» WORK ITEM
The response must consist of all the entries, duplicated without alteration.

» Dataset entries
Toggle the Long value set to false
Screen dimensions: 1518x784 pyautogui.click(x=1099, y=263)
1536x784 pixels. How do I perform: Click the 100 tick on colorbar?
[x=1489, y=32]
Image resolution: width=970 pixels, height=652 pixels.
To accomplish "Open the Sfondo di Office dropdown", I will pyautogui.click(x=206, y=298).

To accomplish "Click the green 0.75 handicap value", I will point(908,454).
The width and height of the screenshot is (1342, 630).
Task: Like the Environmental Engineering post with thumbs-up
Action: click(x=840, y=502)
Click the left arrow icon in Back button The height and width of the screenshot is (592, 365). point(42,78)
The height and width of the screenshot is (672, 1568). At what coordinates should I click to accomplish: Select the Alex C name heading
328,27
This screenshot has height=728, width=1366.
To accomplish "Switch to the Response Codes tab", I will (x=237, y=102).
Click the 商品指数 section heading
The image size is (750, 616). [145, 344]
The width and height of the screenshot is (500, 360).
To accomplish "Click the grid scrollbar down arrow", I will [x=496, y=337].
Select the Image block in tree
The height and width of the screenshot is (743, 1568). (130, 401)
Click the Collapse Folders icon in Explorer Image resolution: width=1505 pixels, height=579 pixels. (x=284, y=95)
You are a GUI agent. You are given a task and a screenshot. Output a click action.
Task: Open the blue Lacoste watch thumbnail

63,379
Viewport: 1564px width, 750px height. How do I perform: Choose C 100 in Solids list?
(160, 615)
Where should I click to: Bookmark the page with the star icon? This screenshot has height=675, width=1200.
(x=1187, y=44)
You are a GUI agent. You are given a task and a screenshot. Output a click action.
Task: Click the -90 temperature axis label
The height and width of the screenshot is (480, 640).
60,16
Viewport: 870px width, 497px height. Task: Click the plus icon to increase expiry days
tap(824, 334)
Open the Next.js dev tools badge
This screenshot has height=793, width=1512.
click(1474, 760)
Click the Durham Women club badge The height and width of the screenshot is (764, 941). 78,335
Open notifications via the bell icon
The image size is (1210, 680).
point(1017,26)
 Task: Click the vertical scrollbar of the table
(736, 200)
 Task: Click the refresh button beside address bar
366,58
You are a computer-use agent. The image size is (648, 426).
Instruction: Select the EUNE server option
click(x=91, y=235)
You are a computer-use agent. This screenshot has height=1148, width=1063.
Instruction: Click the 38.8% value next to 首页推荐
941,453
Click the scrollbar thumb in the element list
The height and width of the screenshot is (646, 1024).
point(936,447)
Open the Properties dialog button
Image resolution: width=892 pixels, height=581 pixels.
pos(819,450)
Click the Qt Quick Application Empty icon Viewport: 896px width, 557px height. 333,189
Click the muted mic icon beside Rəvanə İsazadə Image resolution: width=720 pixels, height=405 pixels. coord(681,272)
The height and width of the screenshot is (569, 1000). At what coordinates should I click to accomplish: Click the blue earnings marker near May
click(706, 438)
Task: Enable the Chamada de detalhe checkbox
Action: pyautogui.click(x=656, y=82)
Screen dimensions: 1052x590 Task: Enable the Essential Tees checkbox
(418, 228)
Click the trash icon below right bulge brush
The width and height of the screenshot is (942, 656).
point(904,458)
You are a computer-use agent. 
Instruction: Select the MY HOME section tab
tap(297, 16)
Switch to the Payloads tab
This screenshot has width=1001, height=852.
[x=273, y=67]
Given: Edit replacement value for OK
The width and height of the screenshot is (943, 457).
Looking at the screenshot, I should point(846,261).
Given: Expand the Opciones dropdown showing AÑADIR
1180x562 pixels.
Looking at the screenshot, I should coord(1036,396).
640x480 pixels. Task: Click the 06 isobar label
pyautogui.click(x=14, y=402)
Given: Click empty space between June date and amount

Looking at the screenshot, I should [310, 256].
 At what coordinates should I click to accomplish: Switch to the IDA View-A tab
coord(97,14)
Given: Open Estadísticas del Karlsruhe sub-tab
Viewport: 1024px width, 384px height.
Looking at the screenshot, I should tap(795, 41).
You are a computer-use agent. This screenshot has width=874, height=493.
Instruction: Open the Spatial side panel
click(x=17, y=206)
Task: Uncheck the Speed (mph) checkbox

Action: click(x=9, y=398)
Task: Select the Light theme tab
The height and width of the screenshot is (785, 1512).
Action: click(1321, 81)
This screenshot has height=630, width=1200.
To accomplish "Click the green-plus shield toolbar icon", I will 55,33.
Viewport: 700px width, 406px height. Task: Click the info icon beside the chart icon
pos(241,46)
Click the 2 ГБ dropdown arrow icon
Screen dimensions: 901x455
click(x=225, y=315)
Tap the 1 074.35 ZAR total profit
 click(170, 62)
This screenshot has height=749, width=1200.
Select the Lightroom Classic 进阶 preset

» OUTPUT FOR THIS EXERCISE
Toggle the Long value set to false
Screen dimensions: 1518x784 pyautogui.click(x=1099, y=263)
1536x784 pixels. How do I perform: Click the 100 tick on colorbar?
[x=1489, y=32]
Image resolution: width=970 pixels, height=652 pixels.
To accomplish "Open the Sfondo di Office dropdown", I will pyautogui.click(x=206, y=298).

To accomplish "Click the green 0.75 handicap value", I will point(908,454).
The width and height of the screenshot is (1342, 630).
Task: Like the Environmental Engineering post with thumbs-up
Action: click(x=840, y=502)
Click the left arrow icon in Back button The height and width of the screenshot is (592, 365). point(42,78)
The height and width of the screenshot is (672, 1568). At what coordinates should I click to accomplish: Select the Alex C name heading
328,27
This screenshot has height=728, width=1366.
To accomplish "Switch to the Response Codes tab", I will (x=237, y=102).
Click the 商品指数 section heading
The image size is (750, 616). [145, 344]
The width and height of the screenshot is (500, 360).
To accomplish "Click the grid scrollbar down arrow", I will [x=496, y=337].
Select the Image block in tree
The height and width of the screenshot is (743, 1568). (130, 401)
Click the Collapse Folders icon in Explorer Image resolution: width=1505 pixels, height=579 pixels. (x=284, y=95)
You are a GUI agent. You are given a task and a screenshot. Output a click action.
Task: Open the blue Lacoste watch thumbnail

63,379
Viewport: 1564px width, 750px height. How do I perform: Choose C 100 in Solids list?
(160, 615)
Where should I click to: Bookmark the page with the star icon? This screenshot has height=675, width=1200.
(x=1187, y=44)
You are a GUI agent. You are given a task and a screenshot. Output a click action.
Task: Click the -90 temperature axis label
The height and width of the screenshot is (480, 640).
60,16
Viewport: 870px width, 497px height. Task: Click the plus icon to increase expiry days
tap(824, 334)
Open the Next.js dev tools badge
This screenshot has height=793, width=1512.
click(1474, 760)
Click the Durham Women club badge The height and width of the screenshot is (764, 941). 78,335
Open notifications via the bell icon
The image size is (1210, 680).
point(1017,26)
 Task: Click the vertical scrollbar of the table
(736, 200)
 Task: Click the refresh button beside address bar
366,58
You are a computer-use agent. The image size is (648, 426).
Instruction: Select the EUNE server option
click(x=91, y=235)
You are a computer-use agent. This screenshot has height=1148, width=1063.
Instruction: Click the 38.8% value next to 首页推荐
941,453
Click the scrollbar thumb in the element list
The height and width of the screenshot is (646, 1024).
point(936,447)
Open the Properties dialog button
Image resolution: width=892 pixels, height=581 pixels.
pos(819,450)
Click the Qt Quick Application Empty icon Viewport: 896px width, 557px height. 333,189
Click the muted mic icon beside Rəvanə İsazadə Image resolution: width=720 pixels, height=405 pixels. coord(681,272)
The height and width of the screenshot is (569, 1000). At what coordinates should I click to accomplish: Click the blue earnings marker near May
click(706, 438)
Task: Enable the Chamada de detalhe checkbox
Action: pyautogui.click(x=656, y=82)
Screen dimensions: 1052x590 Task: Enable the Essential Tees checkbox
(418, 228)
Click the trash icon below right bulge brush
The width and height of the screenshot is (942, 656).
point(904,458)
You are a computer-use agent. 
Instruction: Select the MY HOME section tab
tap(297, 16)
Switch to the Payloads tab
This screenshot has width=1001, height=852.
[x=273, y=67]
Given: Edit replacement value for OK
The width and height of the screenshot is (943, 457).
Looking at the screenshot, I should point(846,261).
Given: Expand the Opciones dropdown showing AÑADIR
1180x562 pixels.
Looking at the screenshot, I should coord(1036,396).
640x480 pixels. Task: Click the 06 isobar label
pyautogui.click(x=14, y=402)
Given: Click empty space between June date and amount

Looking at the screenshot, I should [310, 256].
 At what coordinates should I click to accomplish: Switch to the IDA View-A tab
coord(97,14)
Given: Open Estadísticas del Karlsruhe sub-tab
Viewport: 1024px width, 384px height.
Looking at the screenshot, I should tap(795, 41).
You are a computer-use agent. This screenshot has width=874, height=493.
Instruction: Open the Spatial side panel
click(x=17, y=206)
Task: Uncheck the Speed (mph) checkbox

Action: click(x=9, y=398)
Task: Select the Light theme tab
The height and width of the screenshot is (785, 1512).
Action: click(1321, 81)
This screenshot has height=630, width=1200.
To accomplish "Click the green-plus shield toolbar icon", I will 55,33.
Viewport: 700px width, 406px height. Task: Click the info icon beside the chart icon
pos(241,46)
Click the 2 ГБ dropdown arrow icon
Screen dimensions: 901x455
click(x=225, y=315)
Tap the 1 074.35 ZAR total profit
 click(170, 62)
This screenshot has height=749, width=1200.
Select the Lightroom Classic 进阶 preset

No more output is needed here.